Abby's likeness has been adapted for a 43-foot balloon which premiered in the 2007 Macy's Thanksgiving Day Parade, a full-body costume character for stage appearances and several merchandise items.

In 2008, Abby was added to the cast of Plaza Sésamo, the Mexican co-production of Sesame Street, appearing in new segments where she tries to perform magic tricks with various ordinary objects. She also has a segment with Lola where they solve everyday problems with simple science and sometimes art. In 2009, she became the host of 3, 2, 1 Vamos!, a Latin American pre-school programming block, which first aired in English in 2010, on Canadian television.

She is also one of the few Muppet characters to age, being age 3 from 2006 to 2018 and age 4 from 2018 to present.

==Character launch==
Abby Cadabby was officially announced in TV Guide, months before the 37th season debut of Sesame Street, and a press kit was issued soon after.

She made her Sesame Street debut on August 14, 2006, the Season 37 premiere.

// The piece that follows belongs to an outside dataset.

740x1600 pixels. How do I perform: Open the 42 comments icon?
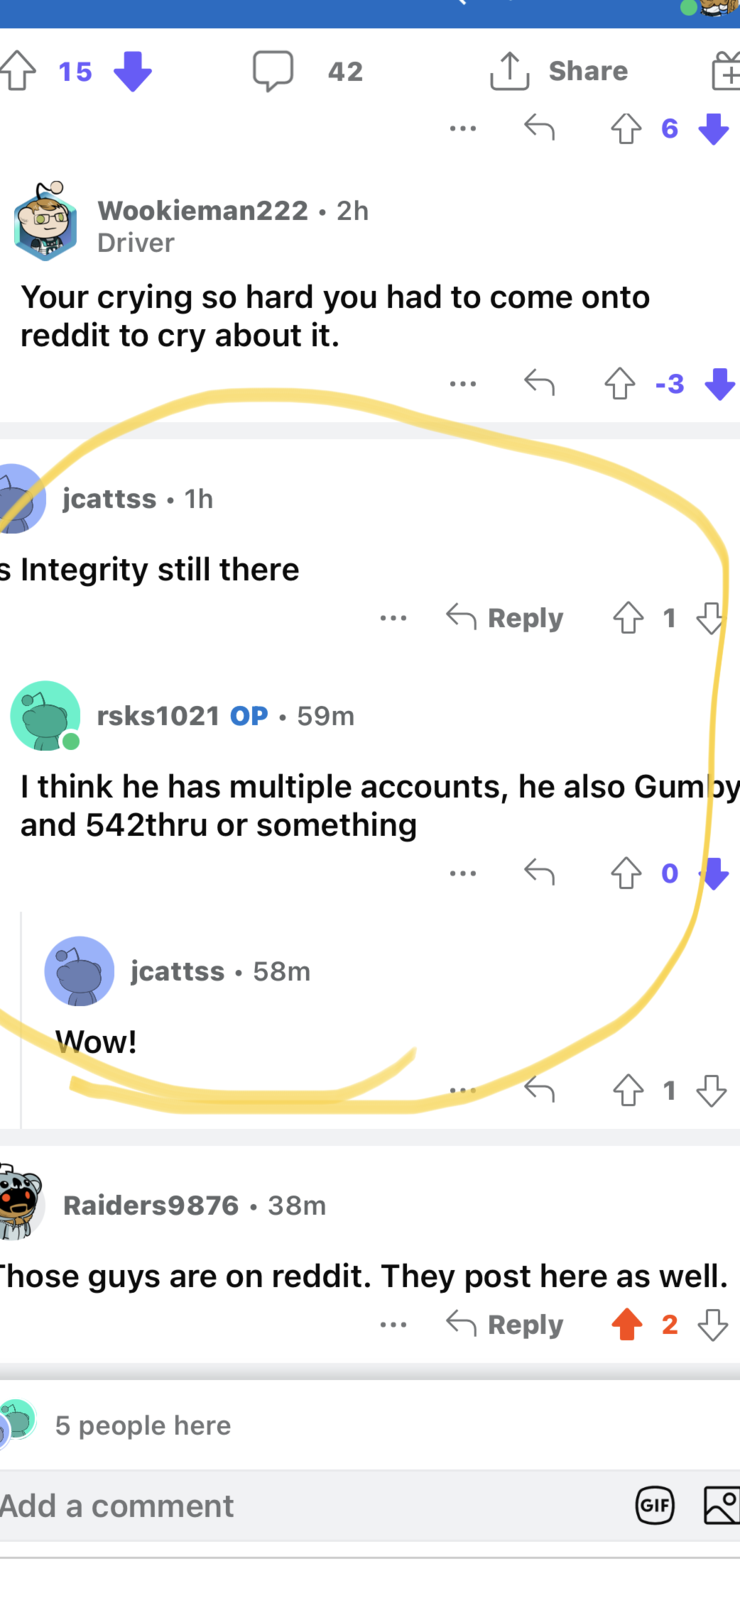coord(273,71)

Abby was scheduled to be interviewed August 10, 2006, on The Today Show on NBC; "NBC Special Report" coverage of the 2006 transatlantic aircraft plot pre-empted the interview. Abby appeared for a short chat on August 14, a few short minutes with Ann Curry and Lester Holt before the weather. The scheduled "satellite-tour" of local stations across America went on later that day.

Abby was to be featured as ABC World News "Person of the Week" on August 11, 2006; Hurricane Katrina/2006 Israel-Lebanon conflict dog rescuer Linda Nealon pre-empted her. Abby Cadabby was featured on the 18 August broadcast, with the teaser, "Femininity comes to Sesame Street". She was touted as the first 3-year-old "Person of The Week".

Abby appeared on the August 11 edition of All Things Considered on NPR.

In 2007, Abby had a balloon made after her in the 2007 Macy's Thanksgiving Day Parade. In 2008, Abby starred as 'Alice' in the Sesame Street direct-to-DVD film Abby in Wonderland that adapts Lewis Carroll's Alice in Wonderland. Abby was featured in the 2007-2009 tour of Sesame Street Live show When Elmo Grows Up and the 2012-2013 leg of the "Elmo Makes Music" tour.

In 2014's direct-to-DVD film "Elmo's Super Numbers", Abby appears at NumberCon as "One-Da Woman", a numeric spoof and pun of the DC comic book female superhero, Wonder Woman.

In 2018 (Season 49) she got a wardrobe change. Her dress was replaced with a skirt with flower sparkles, a t-shirt with a flower, and hair clips shaped like daisies and ladybugs. This is a hint to her liking to take care of her fairy garden.

Abby is the host of Sesame Streets autism initiative.

==Animation team==
The animation studio SpeakEasy FX, founded by director Scott Stewart, produces the "Abby's Flying Fairy School" series.